There are theological questions like would Christ have become incarnate even if we hadn’t sinned (p. 217). Or, “could Christ have become incarnate on earth more than once?” (p. 218) Kreeft is Catholic, as was Aquinas, and so a number of questions are specifically related to Catholic life and theology. For example, “Do Catholics worship Mary?” (p. 220) “What justifies the veneration of relics of the saints?” (p. 221)

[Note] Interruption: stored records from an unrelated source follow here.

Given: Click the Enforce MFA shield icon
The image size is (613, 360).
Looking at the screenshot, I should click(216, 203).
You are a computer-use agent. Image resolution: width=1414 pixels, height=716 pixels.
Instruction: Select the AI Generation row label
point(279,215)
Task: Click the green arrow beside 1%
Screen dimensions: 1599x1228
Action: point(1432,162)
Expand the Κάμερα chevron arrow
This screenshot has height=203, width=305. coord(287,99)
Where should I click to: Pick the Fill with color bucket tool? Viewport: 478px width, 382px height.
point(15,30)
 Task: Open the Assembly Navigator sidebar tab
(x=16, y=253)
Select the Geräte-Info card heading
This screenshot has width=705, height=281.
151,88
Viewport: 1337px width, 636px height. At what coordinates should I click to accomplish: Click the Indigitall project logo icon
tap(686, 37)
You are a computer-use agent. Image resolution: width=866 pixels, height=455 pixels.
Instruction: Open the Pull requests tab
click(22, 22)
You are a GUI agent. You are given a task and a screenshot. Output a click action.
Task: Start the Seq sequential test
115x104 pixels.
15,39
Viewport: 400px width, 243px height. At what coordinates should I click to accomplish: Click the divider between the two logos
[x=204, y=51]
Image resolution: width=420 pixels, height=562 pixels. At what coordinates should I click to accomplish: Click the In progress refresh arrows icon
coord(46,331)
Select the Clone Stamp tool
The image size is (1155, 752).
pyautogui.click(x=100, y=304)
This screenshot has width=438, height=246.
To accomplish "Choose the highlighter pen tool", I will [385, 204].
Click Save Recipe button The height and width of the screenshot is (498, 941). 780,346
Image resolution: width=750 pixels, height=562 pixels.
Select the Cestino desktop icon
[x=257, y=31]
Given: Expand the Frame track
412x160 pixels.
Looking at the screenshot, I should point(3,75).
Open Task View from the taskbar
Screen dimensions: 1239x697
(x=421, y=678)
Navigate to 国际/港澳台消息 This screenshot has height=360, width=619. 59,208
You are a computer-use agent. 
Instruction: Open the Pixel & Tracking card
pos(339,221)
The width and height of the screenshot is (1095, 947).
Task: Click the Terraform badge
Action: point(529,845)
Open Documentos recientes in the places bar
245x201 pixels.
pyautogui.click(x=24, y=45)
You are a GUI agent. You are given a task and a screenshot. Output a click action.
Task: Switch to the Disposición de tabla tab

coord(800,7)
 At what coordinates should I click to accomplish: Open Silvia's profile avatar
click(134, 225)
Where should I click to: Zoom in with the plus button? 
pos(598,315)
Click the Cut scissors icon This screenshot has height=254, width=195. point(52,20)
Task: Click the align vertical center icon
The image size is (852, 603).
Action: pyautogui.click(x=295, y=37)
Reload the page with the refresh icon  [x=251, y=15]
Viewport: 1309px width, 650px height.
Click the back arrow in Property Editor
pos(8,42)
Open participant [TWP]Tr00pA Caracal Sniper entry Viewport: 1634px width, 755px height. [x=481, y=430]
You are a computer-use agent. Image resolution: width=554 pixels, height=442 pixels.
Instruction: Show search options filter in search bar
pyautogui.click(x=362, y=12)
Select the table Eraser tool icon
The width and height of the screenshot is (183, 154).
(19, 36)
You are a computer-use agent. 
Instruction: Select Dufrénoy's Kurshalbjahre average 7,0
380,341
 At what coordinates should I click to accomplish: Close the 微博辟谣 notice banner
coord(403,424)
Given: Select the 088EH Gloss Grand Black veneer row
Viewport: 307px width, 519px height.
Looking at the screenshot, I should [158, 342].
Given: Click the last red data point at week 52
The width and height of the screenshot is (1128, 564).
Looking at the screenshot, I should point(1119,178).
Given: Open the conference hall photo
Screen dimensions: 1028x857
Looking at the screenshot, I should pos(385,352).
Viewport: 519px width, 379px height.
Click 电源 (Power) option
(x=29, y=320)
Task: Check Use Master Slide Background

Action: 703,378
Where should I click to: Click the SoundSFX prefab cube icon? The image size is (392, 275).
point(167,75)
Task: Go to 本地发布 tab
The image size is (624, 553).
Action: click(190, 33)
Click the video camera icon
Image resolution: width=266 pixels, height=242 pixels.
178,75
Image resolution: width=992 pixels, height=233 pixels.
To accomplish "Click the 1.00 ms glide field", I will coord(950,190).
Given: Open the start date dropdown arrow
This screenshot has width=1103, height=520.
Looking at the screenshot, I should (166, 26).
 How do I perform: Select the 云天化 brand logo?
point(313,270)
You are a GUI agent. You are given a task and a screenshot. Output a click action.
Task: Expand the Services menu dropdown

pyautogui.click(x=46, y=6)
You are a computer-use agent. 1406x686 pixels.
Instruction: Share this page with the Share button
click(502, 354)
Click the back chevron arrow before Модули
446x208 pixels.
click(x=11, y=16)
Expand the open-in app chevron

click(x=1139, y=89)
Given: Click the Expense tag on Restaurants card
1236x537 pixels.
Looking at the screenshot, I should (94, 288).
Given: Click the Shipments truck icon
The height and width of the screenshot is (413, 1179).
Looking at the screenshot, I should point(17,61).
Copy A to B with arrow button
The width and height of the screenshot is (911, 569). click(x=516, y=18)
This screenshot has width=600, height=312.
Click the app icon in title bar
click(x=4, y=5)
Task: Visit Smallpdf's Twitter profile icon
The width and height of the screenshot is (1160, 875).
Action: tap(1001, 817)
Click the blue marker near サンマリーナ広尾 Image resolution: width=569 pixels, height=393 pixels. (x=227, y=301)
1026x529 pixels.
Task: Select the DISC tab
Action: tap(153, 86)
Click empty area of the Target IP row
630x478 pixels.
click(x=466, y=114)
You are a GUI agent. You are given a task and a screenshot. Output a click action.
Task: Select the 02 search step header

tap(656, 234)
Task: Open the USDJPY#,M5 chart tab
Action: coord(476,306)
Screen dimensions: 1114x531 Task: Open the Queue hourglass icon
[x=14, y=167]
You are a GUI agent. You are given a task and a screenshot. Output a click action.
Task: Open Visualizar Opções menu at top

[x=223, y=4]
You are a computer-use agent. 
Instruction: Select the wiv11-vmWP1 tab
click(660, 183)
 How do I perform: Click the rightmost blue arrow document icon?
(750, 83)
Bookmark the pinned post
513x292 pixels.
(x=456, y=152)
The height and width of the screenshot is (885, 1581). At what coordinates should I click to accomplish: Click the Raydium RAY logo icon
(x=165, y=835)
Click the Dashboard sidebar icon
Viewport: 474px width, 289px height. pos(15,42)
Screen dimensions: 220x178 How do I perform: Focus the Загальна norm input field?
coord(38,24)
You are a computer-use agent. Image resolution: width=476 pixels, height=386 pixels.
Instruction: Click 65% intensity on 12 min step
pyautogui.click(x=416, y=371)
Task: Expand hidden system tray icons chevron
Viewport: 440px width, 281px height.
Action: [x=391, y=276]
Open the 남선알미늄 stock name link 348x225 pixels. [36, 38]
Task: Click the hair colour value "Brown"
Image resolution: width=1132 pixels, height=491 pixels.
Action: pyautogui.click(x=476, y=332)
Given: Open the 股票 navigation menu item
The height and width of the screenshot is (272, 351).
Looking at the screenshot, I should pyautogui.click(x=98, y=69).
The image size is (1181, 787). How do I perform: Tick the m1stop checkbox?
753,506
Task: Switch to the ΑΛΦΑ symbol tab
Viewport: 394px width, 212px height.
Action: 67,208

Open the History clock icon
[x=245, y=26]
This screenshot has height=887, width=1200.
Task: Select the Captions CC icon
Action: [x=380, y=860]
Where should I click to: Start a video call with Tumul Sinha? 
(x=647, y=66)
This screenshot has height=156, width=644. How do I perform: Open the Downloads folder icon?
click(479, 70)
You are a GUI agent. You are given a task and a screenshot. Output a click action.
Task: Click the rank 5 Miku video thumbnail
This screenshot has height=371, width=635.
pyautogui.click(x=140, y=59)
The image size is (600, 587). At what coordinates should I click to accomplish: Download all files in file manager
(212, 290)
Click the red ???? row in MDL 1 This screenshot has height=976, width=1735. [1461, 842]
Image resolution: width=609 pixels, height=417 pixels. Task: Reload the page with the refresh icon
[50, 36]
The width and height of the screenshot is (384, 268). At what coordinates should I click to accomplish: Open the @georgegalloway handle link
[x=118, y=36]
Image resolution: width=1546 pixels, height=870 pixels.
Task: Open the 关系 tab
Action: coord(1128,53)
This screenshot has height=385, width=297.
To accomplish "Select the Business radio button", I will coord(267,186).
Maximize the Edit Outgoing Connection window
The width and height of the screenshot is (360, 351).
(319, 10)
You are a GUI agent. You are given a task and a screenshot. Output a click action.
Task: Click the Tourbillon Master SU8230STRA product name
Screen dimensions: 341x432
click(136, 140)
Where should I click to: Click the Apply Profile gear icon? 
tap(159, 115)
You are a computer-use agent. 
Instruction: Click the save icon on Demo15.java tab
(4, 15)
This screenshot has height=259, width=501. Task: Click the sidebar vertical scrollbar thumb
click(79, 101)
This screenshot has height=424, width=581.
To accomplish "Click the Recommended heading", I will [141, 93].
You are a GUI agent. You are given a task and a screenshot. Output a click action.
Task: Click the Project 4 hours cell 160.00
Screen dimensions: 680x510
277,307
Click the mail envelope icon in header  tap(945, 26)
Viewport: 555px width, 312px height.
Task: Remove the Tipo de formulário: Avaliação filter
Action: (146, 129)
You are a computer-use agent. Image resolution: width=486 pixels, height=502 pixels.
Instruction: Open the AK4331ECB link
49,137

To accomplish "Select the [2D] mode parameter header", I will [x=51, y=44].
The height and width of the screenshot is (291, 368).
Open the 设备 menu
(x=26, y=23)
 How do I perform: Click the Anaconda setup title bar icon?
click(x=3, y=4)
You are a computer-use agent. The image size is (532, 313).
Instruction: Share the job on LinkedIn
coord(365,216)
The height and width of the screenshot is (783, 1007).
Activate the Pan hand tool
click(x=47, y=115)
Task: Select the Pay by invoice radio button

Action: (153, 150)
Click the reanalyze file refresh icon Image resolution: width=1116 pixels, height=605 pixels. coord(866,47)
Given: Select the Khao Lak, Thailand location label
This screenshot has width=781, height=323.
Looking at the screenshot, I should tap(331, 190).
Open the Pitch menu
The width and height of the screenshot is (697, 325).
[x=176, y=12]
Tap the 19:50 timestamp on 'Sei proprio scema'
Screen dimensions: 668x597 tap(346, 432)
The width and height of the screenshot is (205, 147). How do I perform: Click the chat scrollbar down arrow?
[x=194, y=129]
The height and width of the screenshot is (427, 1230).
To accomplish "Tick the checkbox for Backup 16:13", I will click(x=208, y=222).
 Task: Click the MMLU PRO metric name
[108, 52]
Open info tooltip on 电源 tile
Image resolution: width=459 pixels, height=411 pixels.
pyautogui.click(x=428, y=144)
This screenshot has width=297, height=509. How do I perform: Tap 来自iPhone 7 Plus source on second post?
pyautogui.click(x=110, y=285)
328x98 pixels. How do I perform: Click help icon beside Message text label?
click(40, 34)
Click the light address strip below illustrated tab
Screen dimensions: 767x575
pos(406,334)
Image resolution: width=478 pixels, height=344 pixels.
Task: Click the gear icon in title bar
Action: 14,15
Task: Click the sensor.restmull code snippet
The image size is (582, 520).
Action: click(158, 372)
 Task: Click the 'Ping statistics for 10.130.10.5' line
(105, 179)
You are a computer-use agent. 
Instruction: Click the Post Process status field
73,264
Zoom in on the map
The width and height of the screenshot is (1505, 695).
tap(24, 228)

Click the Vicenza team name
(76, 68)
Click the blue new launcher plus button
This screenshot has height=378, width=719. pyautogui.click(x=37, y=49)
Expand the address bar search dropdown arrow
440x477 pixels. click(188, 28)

I love this book because I love Aquinas. But I find Aquinas often difficult to read and so I’m always appreciative of anyone who can make the sacred doctor understandable. I find it useful to remember that, as Joseph Owens observed, “Aquinas did all his writings as a theologian, not as a philosopher.” “[T]he most important aim was to promote the teaching and the work of the Church.” (“Aristotle and Aquinas” in The Cambridge Companion to Aquinas, p. 44) This contribution by Kreeft goes a long way to bringing that aim into clearer focus for contemporary readers of Aquinas.

Practical Theology is from Ignatius Press. It is a paperback with 366 pages and sells for $21.95.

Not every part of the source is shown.